Record set ▸
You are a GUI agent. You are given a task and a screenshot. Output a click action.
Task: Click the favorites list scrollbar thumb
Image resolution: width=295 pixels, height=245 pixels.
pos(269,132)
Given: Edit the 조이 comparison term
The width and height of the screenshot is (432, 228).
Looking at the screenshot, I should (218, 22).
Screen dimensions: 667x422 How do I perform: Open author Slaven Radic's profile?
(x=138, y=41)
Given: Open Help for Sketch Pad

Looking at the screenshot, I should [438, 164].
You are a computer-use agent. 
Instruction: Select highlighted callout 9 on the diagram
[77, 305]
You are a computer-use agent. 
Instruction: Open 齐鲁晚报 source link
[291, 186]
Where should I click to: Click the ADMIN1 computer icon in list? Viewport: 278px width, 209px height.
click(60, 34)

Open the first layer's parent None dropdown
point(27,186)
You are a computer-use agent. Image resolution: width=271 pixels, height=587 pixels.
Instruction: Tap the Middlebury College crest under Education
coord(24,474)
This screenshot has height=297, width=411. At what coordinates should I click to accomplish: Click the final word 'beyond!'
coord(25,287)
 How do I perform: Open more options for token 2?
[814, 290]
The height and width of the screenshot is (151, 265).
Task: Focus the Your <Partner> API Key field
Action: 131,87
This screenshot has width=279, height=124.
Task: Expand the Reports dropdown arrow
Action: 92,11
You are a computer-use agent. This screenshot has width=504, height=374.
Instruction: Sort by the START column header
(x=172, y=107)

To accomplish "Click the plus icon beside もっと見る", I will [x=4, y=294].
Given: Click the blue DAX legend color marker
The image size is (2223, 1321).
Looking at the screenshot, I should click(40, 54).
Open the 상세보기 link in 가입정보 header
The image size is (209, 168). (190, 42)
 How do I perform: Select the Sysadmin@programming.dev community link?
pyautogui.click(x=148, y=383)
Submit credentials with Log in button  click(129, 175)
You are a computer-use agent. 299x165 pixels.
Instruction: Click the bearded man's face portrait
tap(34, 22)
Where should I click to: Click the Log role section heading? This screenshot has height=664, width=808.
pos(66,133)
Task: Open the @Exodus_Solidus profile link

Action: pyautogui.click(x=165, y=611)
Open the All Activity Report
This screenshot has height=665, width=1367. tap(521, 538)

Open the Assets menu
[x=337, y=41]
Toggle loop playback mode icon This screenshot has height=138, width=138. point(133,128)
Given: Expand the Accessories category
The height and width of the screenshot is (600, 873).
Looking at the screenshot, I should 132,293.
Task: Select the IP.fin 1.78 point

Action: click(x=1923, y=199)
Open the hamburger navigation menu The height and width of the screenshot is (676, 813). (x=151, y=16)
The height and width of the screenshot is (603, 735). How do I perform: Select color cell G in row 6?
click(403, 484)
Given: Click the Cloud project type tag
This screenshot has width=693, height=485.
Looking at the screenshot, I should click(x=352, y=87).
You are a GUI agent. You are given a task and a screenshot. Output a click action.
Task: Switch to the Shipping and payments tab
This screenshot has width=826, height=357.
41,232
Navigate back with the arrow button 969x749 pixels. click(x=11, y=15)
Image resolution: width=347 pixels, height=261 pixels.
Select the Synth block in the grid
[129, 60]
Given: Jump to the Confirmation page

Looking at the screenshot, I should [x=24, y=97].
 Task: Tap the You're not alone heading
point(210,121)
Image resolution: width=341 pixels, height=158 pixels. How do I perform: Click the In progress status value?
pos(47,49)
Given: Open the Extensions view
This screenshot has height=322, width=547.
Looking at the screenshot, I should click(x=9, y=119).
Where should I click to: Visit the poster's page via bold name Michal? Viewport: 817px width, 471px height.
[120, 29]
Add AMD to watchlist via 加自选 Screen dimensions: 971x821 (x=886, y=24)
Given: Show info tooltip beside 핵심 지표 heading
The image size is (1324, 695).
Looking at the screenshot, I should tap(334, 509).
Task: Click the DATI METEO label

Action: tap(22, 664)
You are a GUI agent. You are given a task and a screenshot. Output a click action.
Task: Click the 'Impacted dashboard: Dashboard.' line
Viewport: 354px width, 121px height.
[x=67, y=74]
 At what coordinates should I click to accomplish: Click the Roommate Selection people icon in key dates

What is expected ▸ Recast every line of the rows above as a Markdown table with the columns No. and Entry, skipping blank lines.

The solution ▸
| No. | Entry |
|---|---|
| 1 | You are a GUI agent. You are given a task and a screenshot. Output a click action. |
| 2 | Task: Click the favorites list scrollbar thumb |
| 3 | Image resolution: width=295 pixels, height=245 pixels. |
| 4 | pos(269,132) |
| 5 | Given: Edit the 조이 comparison term |
| 6 | The width and height of the screenshot is (432, 228). |
| 7 | Looking at the screenshot, I should (218, 22). |
| 8 | Screen dimensions: 667x422 How do I perform: Open author Slaven Radic's profile? |
| 9 | (x=138, y=41) |
| 10 | Given: Open Help for Sketch Pad |
| 11 | Looking at the screenshot, I should [438, 164]. |
| 12 | You are a computer-use agent.  |
| 13 | Instruction: Select highlighted callout 9 on the diagram |
| 14 | [77, 305] |
| 15 | You are a computer-use agent.  |
| 16 | Instruction: Open 齐鲁晚报 source link |
| 17 | [291, 186] |
| 18 | Where should I click to: Click the ADMIN1 computer icon in list? Viewport: 278px width, 209px height. |
| 19 | click(60, 34) |
| 20 | Open the first layer's parent None dropdown |
| 21 | point(27,186) |
| 22 | You are a computer-use agent. Image resolution: width=271 pixels, height=587 pixels. |
| 23 | Instruction: Tap the Middlebury College crest under Education |
| 24 | coord(24,474) |
| 25 | This screenshot has height=297, width=411. At what coordinates should I click to accomplish: Click the final word 'beyond!' |
| 26 | coord(25,287) |
| 27 |  How do I perform: Open more options for token 2? |
| 28 | [814, 290] |
| 29 | The height and width of the screenshot is (151, 265). |
| 30 | Task: Focus the Your <Partner> API Key field |
| 31 | Action: 131,87 |
| 32 | This screenshot has width=279, height=124. |
| 33 | Task: Expand the Reports dropdown arrow |
| 34 | Action: 92,11 |
| 35 | You are a computer-use agent. This screenshot has width=504, height=374. |
| 36 | Instruction: Sort by the START column header |
| 37 | (x=172, y=107) |
| 38 | To accomplish "Click the plus icon beside もっと見る", I will [x=4, y=294]. |
| 39 | Given: Click the blue DAX legend color marker |
| 40 | The image size is (2223, 1321). |
| 41 | Looking at the screenshot, I should click(40, 54). |
| 42 | Open the 상세보기 link in 가입정보 header |
| 43 | The image size is (209, 168). (190, 42) |
| 44 |  How do I perform: Select the Sysadmin@programming.dev community link? |
| 45 | pyautogui.click(x=148, y=383) |
| 46 | Submit credentials with Log in button  click(129, 175) |
| 47 | You are a computer-use agent. 299x165 pixels. |
| 48 | Instruction: Click the bearded man's face portrait |
| 49 | tap(34, 22) |
| 50 | Where should I click to: Click the Log role section heading? This screenshot has height=664, width=808. |
| 51 | pos(66,133) |
| 52 | Task: Open the @Exodus_Solidus profile link |
| 53 | Action: pyautogui.click(x=165, y=611) |
| 54 | Open the All Activity Report |
| 55 | This screenshot has height=665, width=1367. tap(521, 538) |
| 56 | Open the Assets menu |
| 57 | [x=337, y=41] |
| 58 | Toggle loop playback mode icon This screenshot has height=138, width=138. point(133,128) |
| 59 | Given: Expand the Accessories category |
| 60 | The height and width of the screenshot is (600, 873). |
| 61 | Looking at the screenshot, I should 132,293. |
| 62 | Task: Select the IP.fin 1.78 point |
| 63 | Action: click(x=1923, y=199) |
| 64 | Open the hamburger navigation menu The height and width of the screenshot is (676, 813). (x=151, y=16) |
| 65 | The height and width of the screenshot is (603, 735). How do I perform: Select color cell G in row 6? |
| 66 | click(403, 484) |
| 67 | Given: Click the Cloud project type tag |
| 68 | This screenshot has width=693, height=485. |
| 69 | Looking at the screenshot, I should click(x=352, y=87). |
| 70 | You are a GUI agent. You are given a task and a screenshot. Output a click action. |
| 71 | Task: Switch to the Shipping and payments tab |
| 72 | This screenshot has width=826, height=357. |
| 73 | 41,232 |
| 74 | Navigate back with the arrow button 969x749 pixels. click(x=11, y=15) |
| 75 | Image resolution: width=347 pixels, height=261 pixels. |
| 76 | Select the Synth block in the grid |
| 77 | [129, 60] |
| 78 | Given: Jump to the Confirmation page |
| 79 | Looking at the screenshot, I should [x=24, y=97]. |
| 80 |  Task: Tap the You're not alone heading |
| 81 | point(210,121) |
| 82 | Image resolution: width=341 pixels, height=158 pixels. How do I perform: Click the In progress status value? |
| 83 | pos(47,49) |
| 84 | Given: Open the Extensions view |
| 85 | This screenshot has height=322, width=547. |
| 86 | Looking at the screenshot, I should click(x=9, y=119). |
| 87 | Where should I click to: Visit the poster's page via bold name Michal? Viewport: 817px width, 471px height. |
| 88 | [120, 29] |
| 89 | Add AMD to watchlist via 加自选 Screen dimensions: 971x821 (x=886, y=24) |
| 90 | Given: Show info tooltip beside 핵심 지표 heading |
| 91 | The image size is (1324, 695). |
| 92 | Looking at the screenshot, I should tap(334, 509). |
| 93 | Task: Click the DATI METEO label |
| 94 | Action: tap(22, 664) |
| 95 | You are a GUI agent. You are given a task and a screenshot. Output a click action. |
| 96 | Task: Click the 'Impacted dashboard: Dashboard.' line |
| 97 | Viewport: 354px width, 121px height. |
| 98 | [x=67, y=74] |
| 99 |  At what coordinates should I click to accomplish: Click the Roommate Selection people icon in key dates |